Copy nothing before the line containing "Task: Open the". Reproduce that line and all that follow, exactly, through the end of the records.

· · · · · · ·

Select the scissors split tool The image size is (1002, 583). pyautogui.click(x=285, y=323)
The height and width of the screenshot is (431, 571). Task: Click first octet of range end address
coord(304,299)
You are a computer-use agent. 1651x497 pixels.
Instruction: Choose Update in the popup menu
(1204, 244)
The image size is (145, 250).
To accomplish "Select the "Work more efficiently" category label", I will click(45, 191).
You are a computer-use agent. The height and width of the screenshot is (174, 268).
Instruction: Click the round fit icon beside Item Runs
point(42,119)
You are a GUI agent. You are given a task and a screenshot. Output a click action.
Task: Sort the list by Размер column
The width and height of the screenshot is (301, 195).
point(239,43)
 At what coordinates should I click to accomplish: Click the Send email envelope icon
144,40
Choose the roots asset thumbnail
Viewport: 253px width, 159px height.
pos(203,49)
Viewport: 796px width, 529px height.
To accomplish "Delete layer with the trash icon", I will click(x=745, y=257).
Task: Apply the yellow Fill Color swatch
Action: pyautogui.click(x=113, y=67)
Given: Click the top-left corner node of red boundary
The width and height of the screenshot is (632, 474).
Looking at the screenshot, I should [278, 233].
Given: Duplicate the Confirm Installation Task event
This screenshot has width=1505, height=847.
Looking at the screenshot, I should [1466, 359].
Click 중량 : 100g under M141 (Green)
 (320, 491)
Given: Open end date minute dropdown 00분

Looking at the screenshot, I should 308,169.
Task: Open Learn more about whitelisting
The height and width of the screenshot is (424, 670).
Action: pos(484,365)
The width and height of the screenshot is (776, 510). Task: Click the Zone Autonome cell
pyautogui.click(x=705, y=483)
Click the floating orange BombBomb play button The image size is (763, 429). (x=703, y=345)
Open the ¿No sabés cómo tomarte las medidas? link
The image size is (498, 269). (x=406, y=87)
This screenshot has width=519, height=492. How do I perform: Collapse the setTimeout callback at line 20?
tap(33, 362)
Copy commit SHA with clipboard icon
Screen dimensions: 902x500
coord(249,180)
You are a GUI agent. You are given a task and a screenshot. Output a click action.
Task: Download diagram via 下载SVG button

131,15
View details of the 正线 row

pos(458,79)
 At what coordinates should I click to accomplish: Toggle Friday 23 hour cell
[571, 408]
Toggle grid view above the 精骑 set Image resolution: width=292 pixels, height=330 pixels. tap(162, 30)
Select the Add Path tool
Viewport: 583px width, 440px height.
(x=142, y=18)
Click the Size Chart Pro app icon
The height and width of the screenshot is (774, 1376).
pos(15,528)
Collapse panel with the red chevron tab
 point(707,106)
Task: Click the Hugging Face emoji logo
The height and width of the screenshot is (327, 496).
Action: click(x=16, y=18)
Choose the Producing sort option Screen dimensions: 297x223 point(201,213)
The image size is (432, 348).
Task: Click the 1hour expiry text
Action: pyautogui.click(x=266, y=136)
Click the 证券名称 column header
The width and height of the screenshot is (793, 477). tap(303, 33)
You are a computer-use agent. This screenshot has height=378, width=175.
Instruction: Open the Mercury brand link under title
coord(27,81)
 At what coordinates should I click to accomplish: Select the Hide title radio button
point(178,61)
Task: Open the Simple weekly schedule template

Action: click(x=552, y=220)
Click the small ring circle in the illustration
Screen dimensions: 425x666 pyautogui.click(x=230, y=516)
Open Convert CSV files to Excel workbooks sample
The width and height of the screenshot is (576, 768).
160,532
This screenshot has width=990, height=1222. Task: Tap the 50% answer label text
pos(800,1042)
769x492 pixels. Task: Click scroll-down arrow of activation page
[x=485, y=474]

· · · · · · ·

▶ YOUR SOLUTION:
Task: Open the Simple weekly schedule template

Action: click(x=552, y=220)
Click the small ring circle in the illustration
Screen dimensions: 425x666 pyautogui.click(x=230, y=516)
Open Convert CSV files to Excel workbooks sample
The width and height of the screenshot is (576, 768).
160,532
This screenshot has width=990, height=1222. Task: Tap the 50% answer label text
pos(800,1042)
769x492 pixels. Task: Click scroll-down arrow of activation page
[x=485, y=474]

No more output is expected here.